The SOR Framework: Implementing Structural Operational Resilience

A consequence-driven engineering discipline for operational continuity in high-consequence industrial environments.

1. The Core Thesis: Miscalibration and Realized Threats

The operational technology security industry is miscalibrated. Vendor-driven threat models dominate the discourse and produce systematic resource misallocation at standard industrial operators.

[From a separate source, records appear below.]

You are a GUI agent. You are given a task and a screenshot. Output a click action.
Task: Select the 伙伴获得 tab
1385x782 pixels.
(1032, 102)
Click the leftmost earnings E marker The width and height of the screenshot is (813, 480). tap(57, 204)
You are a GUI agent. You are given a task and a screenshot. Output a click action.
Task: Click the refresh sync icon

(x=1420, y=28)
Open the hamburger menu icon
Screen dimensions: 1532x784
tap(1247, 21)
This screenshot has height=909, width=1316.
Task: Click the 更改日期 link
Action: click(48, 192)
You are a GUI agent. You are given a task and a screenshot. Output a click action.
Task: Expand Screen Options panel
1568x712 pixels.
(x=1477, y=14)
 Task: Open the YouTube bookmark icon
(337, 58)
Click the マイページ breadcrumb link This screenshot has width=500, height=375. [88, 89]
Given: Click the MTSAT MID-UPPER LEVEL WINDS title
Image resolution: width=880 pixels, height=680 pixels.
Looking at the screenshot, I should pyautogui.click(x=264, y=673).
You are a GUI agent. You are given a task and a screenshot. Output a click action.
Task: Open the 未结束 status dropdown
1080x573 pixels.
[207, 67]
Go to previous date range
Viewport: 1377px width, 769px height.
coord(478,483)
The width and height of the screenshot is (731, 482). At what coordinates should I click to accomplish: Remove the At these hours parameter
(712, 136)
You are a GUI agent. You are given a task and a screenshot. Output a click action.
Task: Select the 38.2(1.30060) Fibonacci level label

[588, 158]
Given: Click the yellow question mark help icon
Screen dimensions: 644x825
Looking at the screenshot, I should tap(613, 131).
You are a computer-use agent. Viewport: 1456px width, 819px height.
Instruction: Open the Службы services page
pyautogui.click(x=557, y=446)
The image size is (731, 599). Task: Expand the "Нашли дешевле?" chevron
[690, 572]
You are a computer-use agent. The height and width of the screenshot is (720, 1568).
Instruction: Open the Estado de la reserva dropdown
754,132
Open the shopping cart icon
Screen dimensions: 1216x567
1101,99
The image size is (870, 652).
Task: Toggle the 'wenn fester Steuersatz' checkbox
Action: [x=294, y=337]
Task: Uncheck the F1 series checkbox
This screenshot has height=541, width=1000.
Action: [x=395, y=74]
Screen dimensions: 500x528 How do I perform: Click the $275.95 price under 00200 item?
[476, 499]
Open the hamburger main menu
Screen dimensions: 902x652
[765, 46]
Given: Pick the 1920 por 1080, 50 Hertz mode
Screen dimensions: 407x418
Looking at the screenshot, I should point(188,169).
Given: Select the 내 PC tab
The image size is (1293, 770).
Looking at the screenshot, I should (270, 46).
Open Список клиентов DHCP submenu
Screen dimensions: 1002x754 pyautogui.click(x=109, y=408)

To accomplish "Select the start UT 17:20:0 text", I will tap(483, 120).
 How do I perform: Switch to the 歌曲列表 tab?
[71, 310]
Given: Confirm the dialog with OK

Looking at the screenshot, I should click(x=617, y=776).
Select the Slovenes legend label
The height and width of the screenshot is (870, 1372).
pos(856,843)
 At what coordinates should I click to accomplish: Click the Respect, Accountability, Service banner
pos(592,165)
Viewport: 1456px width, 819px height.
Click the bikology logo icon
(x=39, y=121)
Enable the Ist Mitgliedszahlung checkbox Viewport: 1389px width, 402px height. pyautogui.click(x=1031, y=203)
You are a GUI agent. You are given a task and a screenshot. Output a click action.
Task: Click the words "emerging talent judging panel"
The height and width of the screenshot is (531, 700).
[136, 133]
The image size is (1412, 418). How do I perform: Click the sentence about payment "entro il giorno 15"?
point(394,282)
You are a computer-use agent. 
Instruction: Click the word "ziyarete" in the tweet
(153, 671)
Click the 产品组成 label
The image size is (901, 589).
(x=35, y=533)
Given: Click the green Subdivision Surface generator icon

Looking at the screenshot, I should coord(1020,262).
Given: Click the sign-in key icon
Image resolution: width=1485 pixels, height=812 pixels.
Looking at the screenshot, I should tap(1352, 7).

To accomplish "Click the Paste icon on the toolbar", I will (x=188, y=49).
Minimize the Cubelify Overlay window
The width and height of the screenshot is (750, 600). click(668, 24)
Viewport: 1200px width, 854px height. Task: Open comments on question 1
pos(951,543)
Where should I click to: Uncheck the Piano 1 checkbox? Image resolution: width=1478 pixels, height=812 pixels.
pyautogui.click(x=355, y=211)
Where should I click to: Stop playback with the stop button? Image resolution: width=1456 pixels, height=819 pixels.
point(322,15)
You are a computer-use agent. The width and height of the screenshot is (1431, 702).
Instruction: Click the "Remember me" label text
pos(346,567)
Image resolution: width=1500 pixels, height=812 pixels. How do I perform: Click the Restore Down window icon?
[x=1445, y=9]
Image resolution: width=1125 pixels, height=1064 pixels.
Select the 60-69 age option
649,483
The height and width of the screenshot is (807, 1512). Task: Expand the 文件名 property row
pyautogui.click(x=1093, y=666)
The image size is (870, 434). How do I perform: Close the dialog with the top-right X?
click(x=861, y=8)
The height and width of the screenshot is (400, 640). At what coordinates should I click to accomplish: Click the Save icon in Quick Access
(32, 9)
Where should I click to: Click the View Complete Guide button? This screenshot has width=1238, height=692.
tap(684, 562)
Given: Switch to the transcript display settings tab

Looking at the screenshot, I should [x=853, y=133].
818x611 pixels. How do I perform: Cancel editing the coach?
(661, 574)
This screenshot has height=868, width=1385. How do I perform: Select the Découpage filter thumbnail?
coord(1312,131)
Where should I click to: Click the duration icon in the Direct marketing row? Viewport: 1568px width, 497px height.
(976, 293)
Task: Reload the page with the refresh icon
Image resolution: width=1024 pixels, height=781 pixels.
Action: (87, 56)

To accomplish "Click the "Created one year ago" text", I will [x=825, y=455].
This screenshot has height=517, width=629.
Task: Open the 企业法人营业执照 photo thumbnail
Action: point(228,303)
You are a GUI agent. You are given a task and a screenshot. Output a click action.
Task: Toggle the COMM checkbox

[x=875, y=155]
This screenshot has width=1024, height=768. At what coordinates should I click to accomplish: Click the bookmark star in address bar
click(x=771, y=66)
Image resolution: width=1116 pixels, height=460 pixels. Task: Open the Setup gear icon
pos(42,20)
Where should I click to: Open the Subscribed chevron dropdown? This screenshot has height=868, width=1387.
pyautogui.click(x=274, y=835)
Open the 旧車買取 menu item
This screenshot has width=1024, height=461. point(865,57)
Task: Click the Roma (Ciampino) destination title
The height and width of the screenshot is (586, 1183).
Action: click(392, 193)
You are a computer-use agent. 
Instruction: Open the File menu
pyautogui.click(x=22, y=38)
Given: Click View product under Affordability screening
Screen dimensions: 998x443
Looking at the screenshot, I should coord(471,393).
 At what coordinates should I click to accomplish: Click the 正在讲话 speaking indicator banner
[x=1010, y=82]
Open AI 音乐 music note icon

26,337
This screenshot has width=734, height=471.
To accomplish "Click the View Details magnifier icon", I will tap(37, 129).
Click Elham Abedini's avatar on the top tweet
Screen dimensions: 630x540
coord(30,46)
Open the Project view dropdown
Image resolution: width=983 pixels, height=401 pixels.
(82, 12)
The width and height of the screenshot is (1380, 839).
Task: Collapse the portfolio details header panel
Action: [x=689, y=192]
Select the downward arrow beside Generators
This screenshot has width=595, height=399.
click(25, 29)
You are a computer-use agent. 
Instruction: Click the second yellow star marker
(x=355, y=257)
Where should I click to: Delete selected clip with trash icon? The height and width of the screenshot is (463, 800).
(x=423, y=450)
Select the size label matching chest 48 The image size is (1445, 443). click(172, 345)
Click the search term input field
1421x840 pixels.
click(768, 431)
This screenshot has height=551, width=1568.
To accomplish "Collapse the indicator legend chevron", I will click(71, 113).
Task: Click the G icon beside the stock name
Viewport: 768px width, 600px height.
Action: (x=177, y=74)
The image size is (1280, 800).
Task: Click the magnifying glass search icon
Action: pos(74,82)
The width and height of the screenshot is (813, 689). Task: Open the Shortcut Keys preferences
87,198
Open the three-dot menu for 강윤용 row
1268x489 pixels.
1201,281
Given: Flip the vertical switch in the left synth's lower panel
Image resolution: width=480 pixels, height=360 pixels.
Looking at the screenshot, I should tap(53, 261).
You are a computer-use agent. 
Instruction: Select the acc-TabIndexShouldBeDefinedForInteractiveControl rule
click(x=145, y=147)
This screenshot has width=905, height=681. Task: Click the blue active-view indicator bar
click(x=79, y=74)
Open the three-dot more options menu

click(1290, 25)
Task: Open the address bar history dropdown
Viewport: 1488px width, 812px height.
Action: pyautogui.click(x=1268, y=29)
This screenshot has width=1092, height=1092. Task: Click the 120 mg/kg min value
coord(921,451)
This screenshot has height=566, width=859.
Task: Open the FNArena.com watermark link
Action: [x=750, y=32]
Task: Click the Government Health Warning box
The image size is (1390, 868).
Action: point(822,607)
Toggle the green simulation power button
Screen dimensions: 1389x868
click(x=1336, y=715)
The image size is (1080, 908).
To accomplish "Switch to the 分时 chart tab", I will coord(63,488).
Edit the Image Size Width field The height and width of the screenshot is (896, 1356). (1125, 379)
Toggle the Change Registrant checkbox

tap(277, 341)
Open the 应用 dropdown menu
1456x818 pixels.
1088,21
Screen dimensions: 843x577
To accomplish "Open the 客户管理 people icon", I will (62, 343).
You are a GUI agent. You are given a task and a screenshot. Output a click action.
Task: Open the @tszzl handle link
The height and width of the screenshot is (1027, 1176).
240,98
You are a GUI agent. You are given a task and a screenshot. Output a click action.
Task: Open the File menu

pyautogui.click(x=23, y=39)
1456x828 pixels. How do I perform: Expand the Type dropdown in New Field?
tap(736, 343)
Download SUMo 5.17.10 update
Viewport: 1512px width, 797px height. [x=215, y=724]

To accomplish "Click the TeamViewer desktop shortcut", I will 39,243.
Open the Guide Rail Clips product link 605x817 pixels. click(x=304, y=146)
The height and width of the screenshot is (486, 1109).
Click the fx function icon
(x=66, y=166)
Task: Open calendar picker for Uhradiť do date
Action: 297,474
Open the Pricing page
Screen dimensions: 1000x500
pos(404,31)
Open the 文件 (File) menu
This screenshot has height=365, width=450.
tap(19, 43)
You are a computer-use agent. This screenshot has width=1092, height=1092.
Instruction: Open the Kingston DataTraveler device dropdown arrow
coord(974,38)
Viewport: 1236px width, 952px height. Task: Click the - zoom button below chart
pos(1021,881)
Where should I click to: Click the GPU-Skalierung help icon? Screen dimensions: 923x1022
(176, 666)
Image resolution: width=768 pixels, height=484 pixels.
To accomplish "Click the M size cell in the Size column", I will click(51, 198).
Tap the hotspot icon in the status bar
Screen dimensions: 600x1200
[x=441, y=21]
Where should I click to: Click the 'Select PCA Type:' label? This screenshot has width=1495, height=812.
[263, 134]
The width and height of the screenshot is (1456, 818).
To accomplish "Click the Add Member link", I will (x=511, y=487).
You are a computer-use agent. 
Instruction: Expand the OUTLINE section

The dominant realized threats are IT-origin lateral movement, ransomware spillover, and operational decay. Virtually all documented OT impact at standard operators traces to IT targeting that crossed into OT through inadequate boundary controls, or to IT compromise that triggered precautionary OT shutdown. Catastrophic process events at regulated industrial facilities are not concealable. If OT-specific nation-state attacks were producing consequences at scale, the incident record would show it

Operational Decay is a separate and independent threat category. Software-defined dependencies do not age predictably: they expire, overflow, and fail invisibly, often without generating a signal until a process-critical moment. At current threat prevalence, operational decay is a high-probability source of OT disruption independent of adversarial activity.

Process safety engineering offers the correct organizing principle for addressing these realities. A safety-instrumented system is not designed to eliminate every conceivable hazard. It is designed to interrupt credible paths to intolerable consequences, at barriers proportionate to the consequence severity, with explicit acceptance of residual risk by a named owner. The engineer does not install five independent shutoff valves on a chlorine line because four might fail. The credible failure modes are identified, barriers are placed at the points where they interrupt realistic paths to harm, and the program stops where the cost of additional protection exceeds the risk reduction it delivers. OT security should follow exactly the same engineering logic. The question is not how many controls can be implemented. It is which controls interrupt credible paths to physical consequence, at what cost, and where the rational stopping point is.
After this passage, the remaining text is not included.